Sérgio Silva acusa o padre de não o deixar continuar a dar aulas



Um catequista de Amarante diz ter sido afastado das suas funções pelo padre da paróquia de Travanca por, em virtude de uma doença profissional que contraiu, tossir muito e, com isso, perturbar as aulas.
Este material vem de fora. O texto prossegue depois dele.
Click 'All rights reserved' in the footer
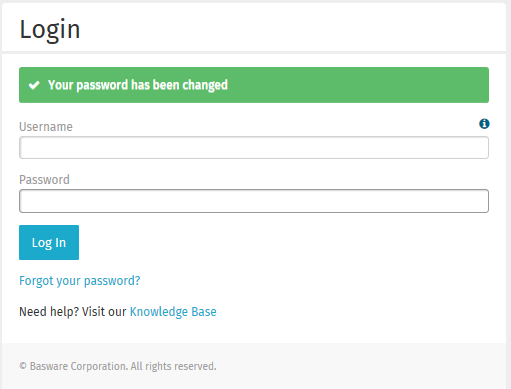 coord(173,366)
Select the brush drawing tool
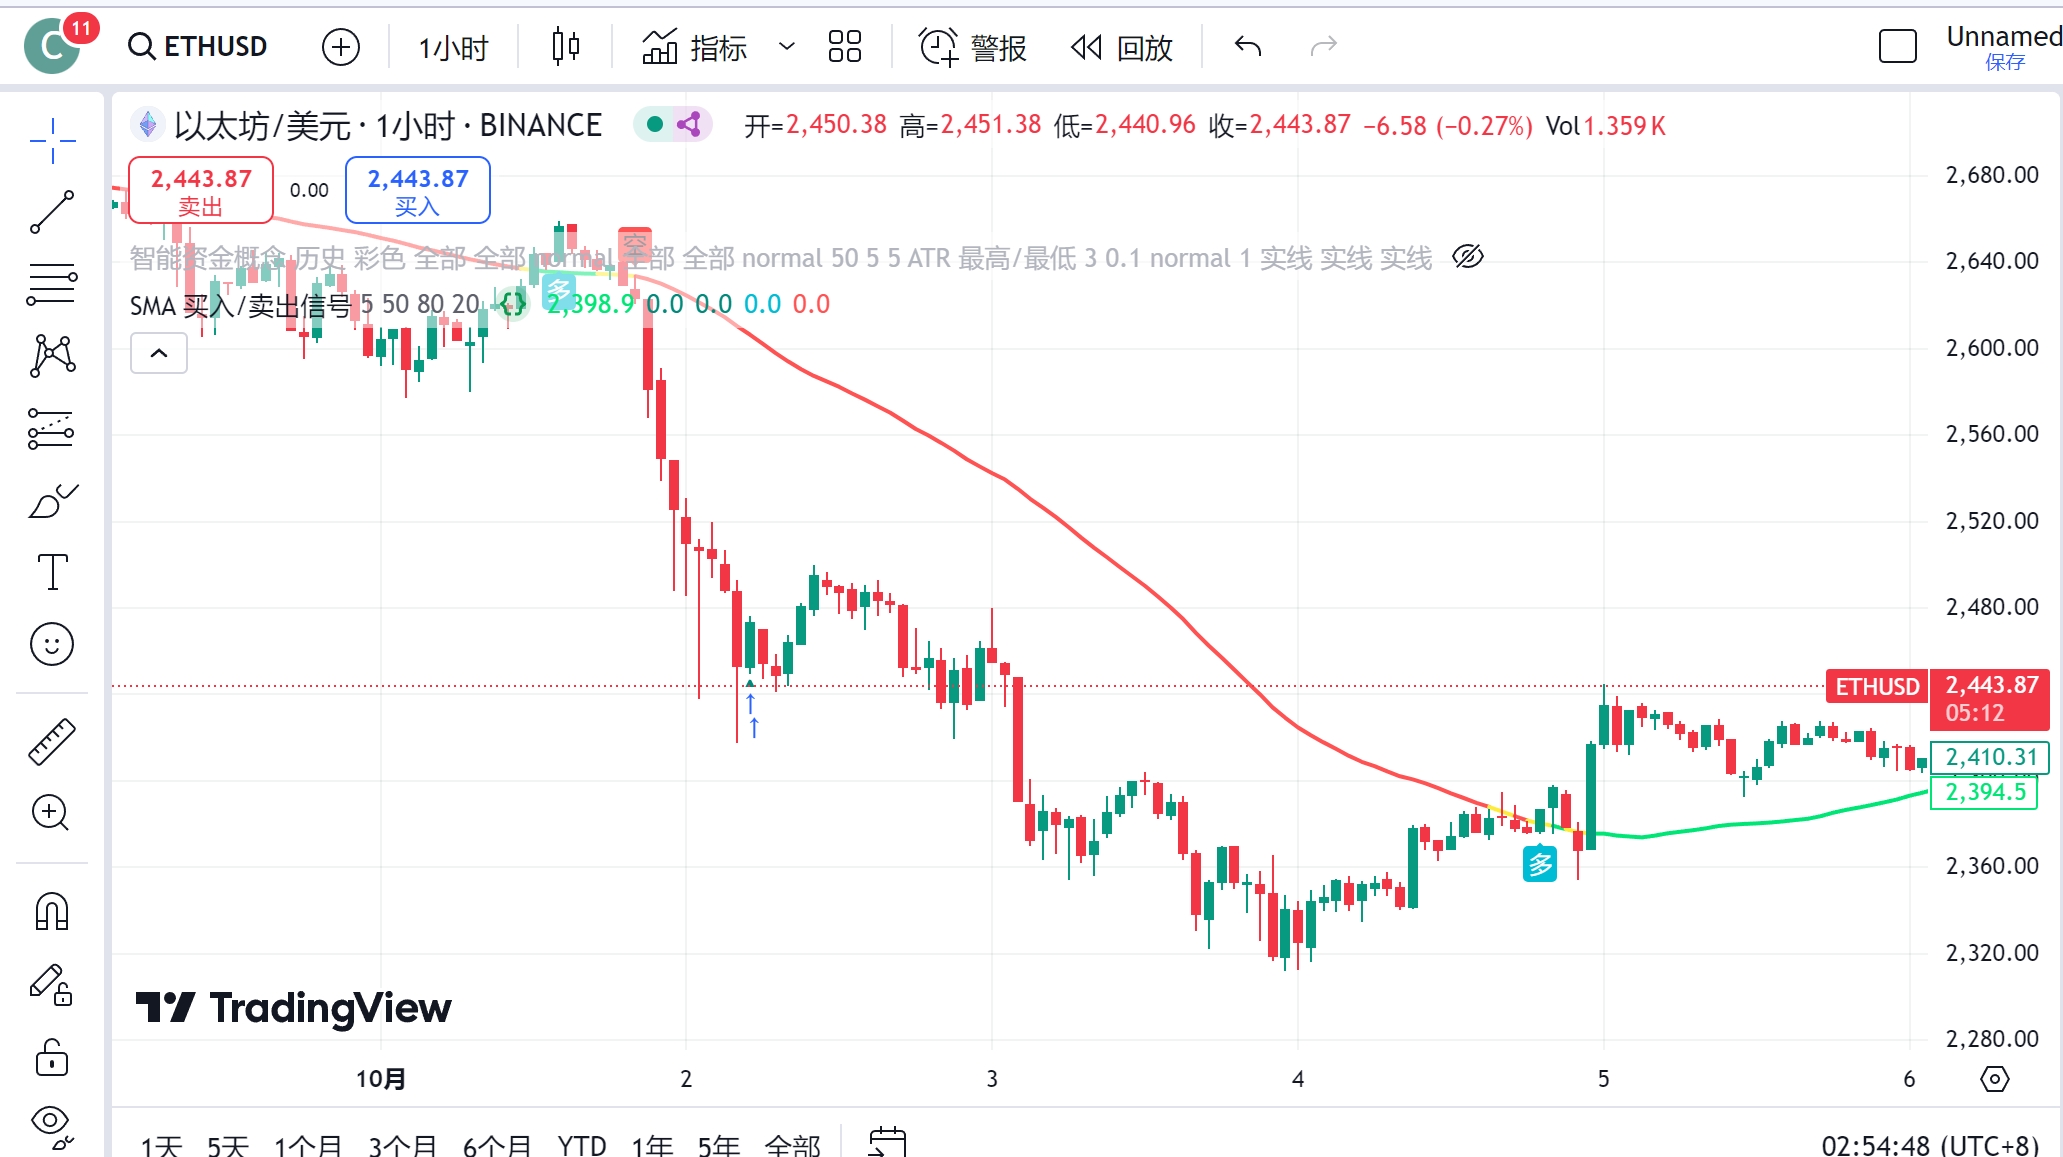Image resolution: width=2063 pixels, height=1157 pixels. 52,500
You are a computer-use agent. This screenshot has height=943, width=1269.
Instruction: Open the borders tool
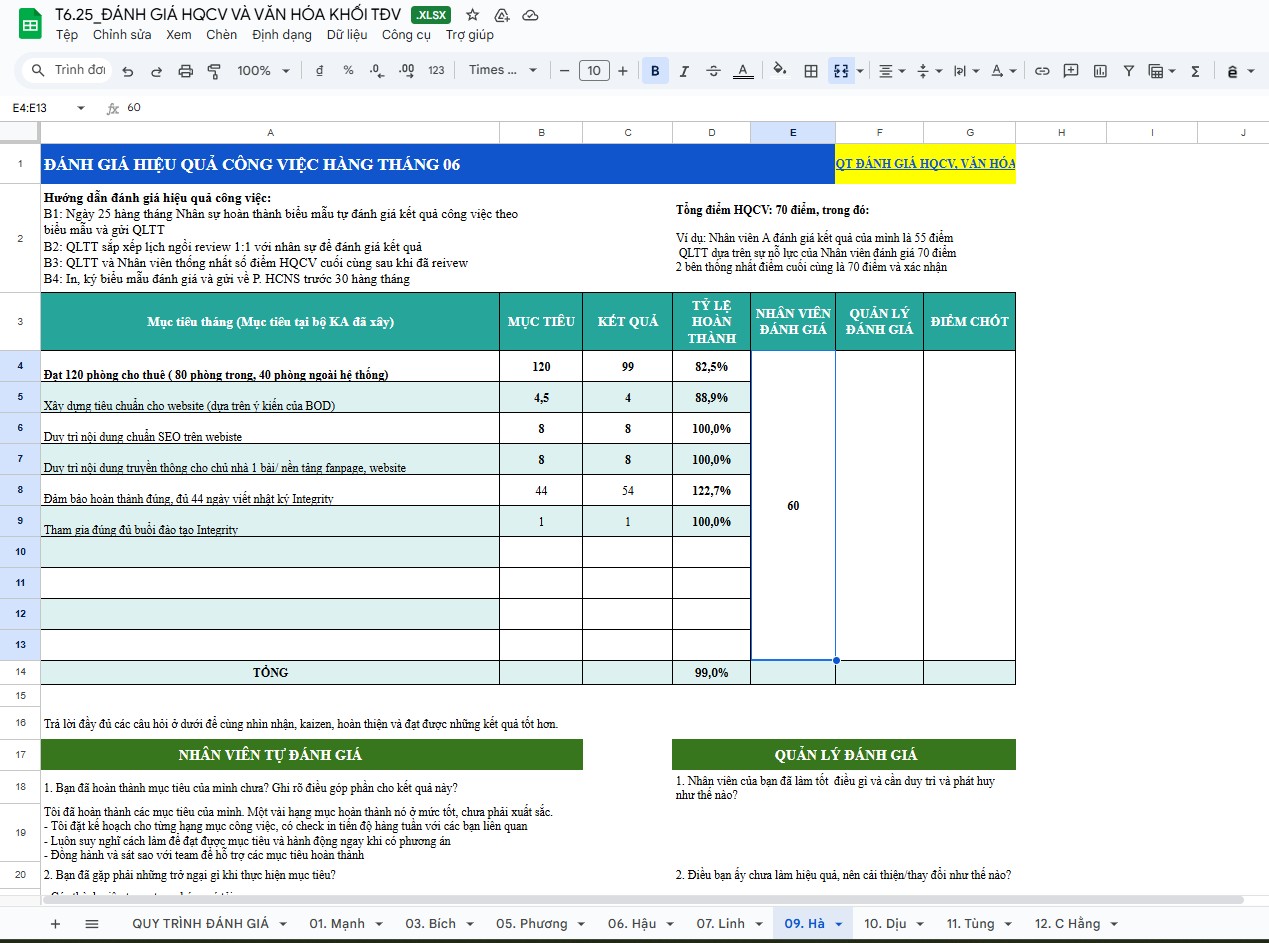pos(811,71)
Sérgio António Pacheco da Silva, 38 anos, trabalhou 20 na construção civil, onde contraiu silicose nos pulmões, doença que lhe provoca muita tosse. Durante esse período tem-se dedicado também, aos fins de semana, a ensinar a doutrina cristã às crianças, na paróquia de Travanca. Há três semanas, no arranque do novo ano ,"estranhamente" não foi convocado para a habitual reunião com os pais para acerto de calendário. Quando soube, por intermédio de familiares, o dito encontro já tinha decorrido, o mesmo sucedendo com as aulas de catequese, entretanto antecipadas numa hora nas tardes de sábado. "Ao saber disso, nem quis saber mais nada, para não me enervar, a minha saúde não permite. Mas a minha mulher, apercebendo-se de que este caso estava a mexer comigo, pegou no telefone e ligou ao padre, para lhe perguntar por que é que não me tinham chamado, como habitualmente. Foi aí que o senhor padre [Germano Leça] lhe disse que, derivado à minha doença, eu não era digno de estar no meio das crianças", revelou, ao JN, o ex-catequista.